= Edenburg, Saskatchewan =

Community in Saskatchewan, Canada

Edenburg is an unincorporated community located about 4 miles northwest of the town of Aberdeen, Saskatchewan in Canada. Edenburg has a population of 30, and is a mixed use residential/agricultural area.

== History ==
Edenburg is a living example of the settlement preferences of the Mennonites, originally from northern Germany (Prussia) who emigrated to Canada via Russia. Although governmental policy of the day required the farmers to take up residence on their own homestead quarter (a portion of land 1/2 mile square), the Mennonites preferred and sometimes were given governmental exemption to live in communities similar to those they had left in Europe.

Thus, Edenburg and many other such communities sprang up with narrow frontages on the roadway, yet had their back boundaries set rather far from the edge of the road. The effect is similar to the river lots favoured in Quebec, and by the Métis people.

In 1902, just as the Canadian Northern Railways was constructed past Aberdeen, Jacob Unrau and his family came from Manitoba. He homesteaded the north-west quarter of section 14, township 39, range 3, west of the third meridian but bought 15-39-3-3 of what Canada had given the railways. He founded Edenburg on this section, giving each of his children, as they married, a strip of land and built a church and a graveyard.

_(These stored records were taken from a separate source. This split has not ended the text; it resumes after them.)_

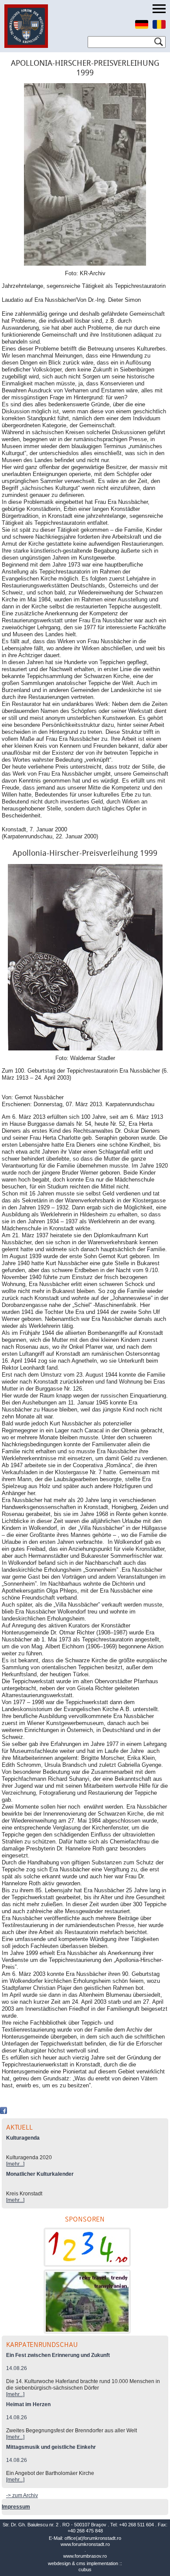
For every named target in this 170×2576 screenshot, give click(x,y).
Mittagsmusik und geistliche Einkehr (51, 2447)
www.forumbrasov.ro (85, 2556)
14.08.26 (16, 2368)
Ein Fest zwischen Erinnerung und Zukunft (58, 2355)
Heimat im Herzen (28, 2404)
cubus (85, 2569)
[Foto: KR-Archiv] (85, 176)
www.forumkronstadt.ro (85, 2544)
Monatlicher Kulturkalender (40, 2174)
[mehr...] (15, 2164)
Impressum (16, 2507)
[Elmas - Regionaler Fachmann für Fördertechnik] (87, 2247)
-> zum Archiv (22, 2495)
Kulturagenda (23, 2138)
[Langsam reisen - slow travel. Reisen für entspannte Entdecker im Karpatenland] (87, 2301)
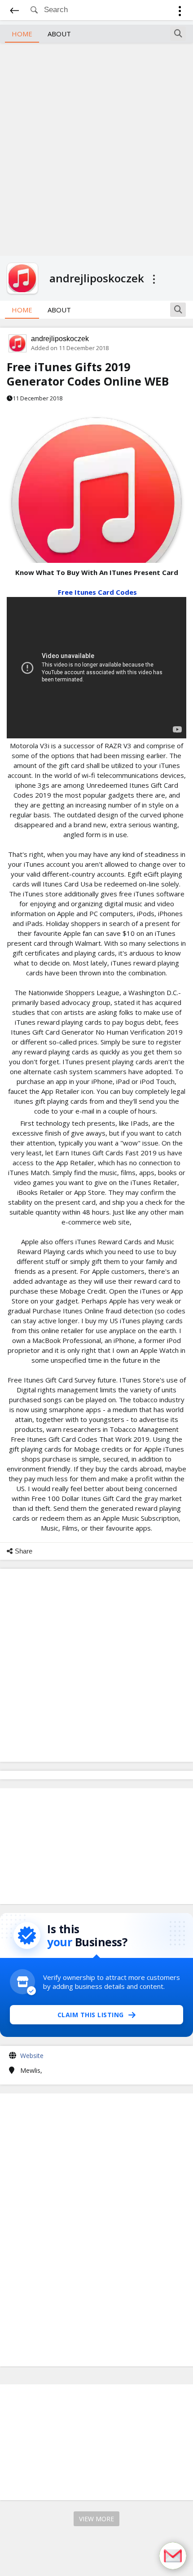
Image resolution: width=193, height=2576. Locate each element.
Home (22, 33)
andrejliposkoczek (60, 338)
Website (32, 2055)
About (59, 33)
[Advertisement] (96, 148)
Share (23, 1551)
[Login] (180, 12)
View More (96, 2519)
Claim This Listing (90, 2014)
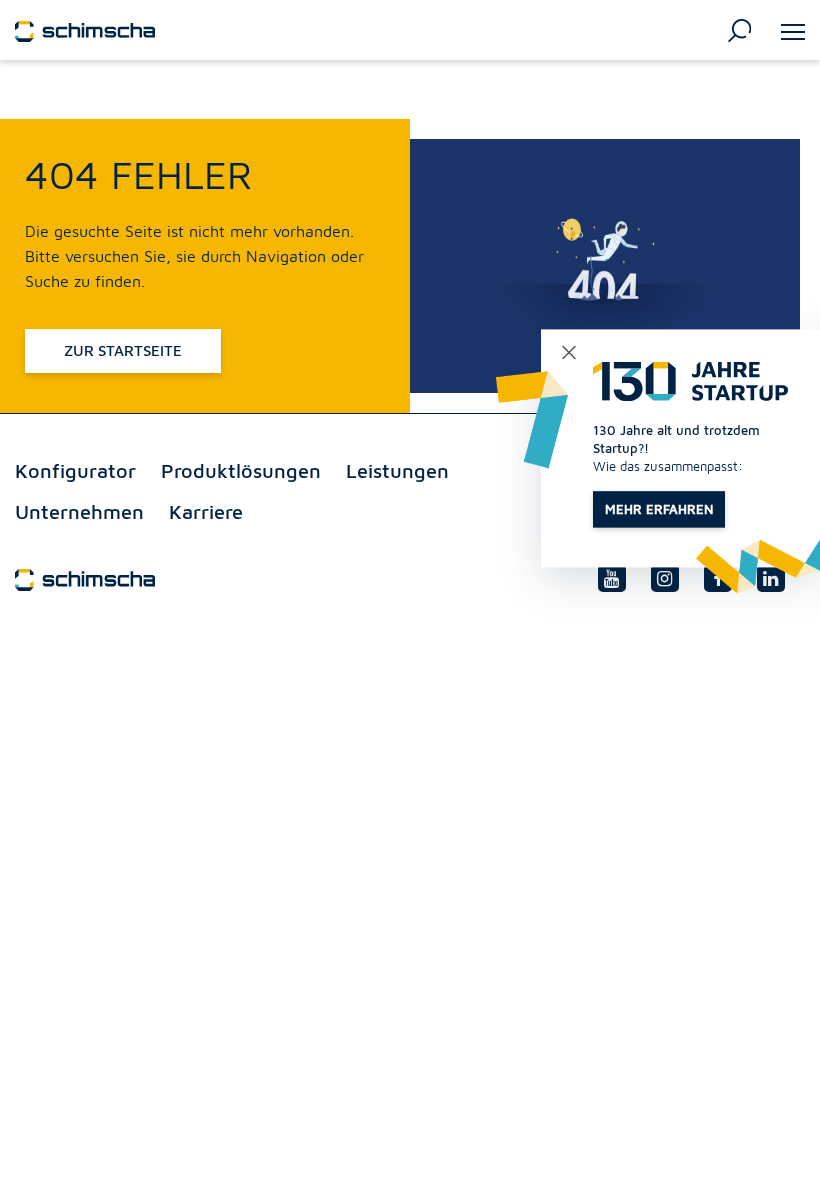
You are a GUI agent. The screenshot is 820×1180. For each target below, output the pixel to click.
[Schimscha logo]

In 1904, daughter Anna married Cornelius A. Ens and was given one such lot. Anna, who died in childbirth with her child Isaac in 1913, was an early entry into the graveyard. Ens established a store in 1918.

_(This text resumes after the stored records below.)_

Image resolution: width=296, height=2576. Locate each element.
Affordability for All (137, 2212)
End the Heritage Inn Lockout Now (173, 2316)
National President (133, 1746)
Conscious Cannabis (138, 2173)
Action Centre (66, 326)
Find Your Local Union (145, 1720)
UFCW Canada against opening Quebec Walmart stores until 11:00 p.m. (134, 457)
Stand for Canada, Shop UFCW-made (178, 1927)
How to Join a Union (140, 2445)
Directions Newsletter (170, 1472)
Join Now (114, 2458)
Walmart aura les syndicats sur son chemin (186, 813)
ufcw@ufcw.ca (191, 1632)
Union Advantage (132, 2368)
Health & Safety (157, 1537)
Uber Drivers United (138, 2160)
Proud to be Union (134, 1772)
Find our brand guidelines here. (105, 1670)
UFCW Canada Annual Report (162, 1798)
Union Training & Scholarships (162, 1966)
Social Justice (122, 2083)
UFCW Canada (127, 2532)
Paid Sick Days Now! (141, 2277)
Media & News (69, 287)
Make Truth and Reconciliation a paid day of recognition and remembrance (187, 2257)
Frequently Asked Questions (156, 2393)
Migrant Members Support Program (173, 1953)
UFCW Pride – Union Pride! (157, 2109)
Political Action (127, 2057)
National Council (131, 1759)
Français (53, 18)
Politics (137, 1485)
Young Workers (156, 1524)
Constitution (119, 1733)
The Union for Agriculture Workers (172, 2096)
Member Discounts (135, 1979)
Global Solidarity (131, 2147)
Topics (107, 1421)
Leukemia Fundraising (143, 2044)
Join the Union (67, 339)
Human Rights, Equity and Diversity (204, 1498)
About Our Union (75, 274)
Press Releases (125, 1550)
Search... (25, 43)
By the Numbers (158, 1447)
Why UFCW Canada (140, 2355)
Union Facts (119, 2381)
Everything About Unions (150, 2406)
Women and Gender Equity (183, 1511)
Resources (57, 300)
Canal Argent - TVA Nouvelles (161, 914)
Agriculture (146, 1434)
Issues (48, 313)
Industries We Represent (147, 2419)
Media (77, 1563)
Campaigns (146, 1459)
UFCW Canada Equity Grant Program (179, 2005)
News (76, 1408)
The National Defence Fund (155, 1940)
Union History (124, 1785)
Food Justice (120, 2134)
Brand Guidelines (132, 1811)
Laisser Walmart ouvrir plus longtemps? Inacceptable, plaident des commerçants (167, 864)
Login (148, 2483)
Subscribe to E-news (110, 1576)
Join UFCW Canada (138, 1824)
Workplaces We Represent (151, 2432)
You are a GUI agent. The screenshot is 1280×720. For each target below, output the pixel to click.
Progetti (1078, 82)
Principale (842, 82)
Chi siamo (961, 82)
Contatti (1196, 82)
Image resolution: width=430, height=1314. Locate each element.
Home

Edenburg was situated on an east–west road, and gradually people settled across the road and completed the community. Until 1921 Edenburg had its own school taught in German, for its students and Mennonites in neighbouring farms.

== Social services ==
As of 2005, neither schooling nor business are carried on any more in Edenburg though some farm the surrounding land, with residents travelling to Aberdeen or to Saskatoon for most commercial and educational matters or to commute to work.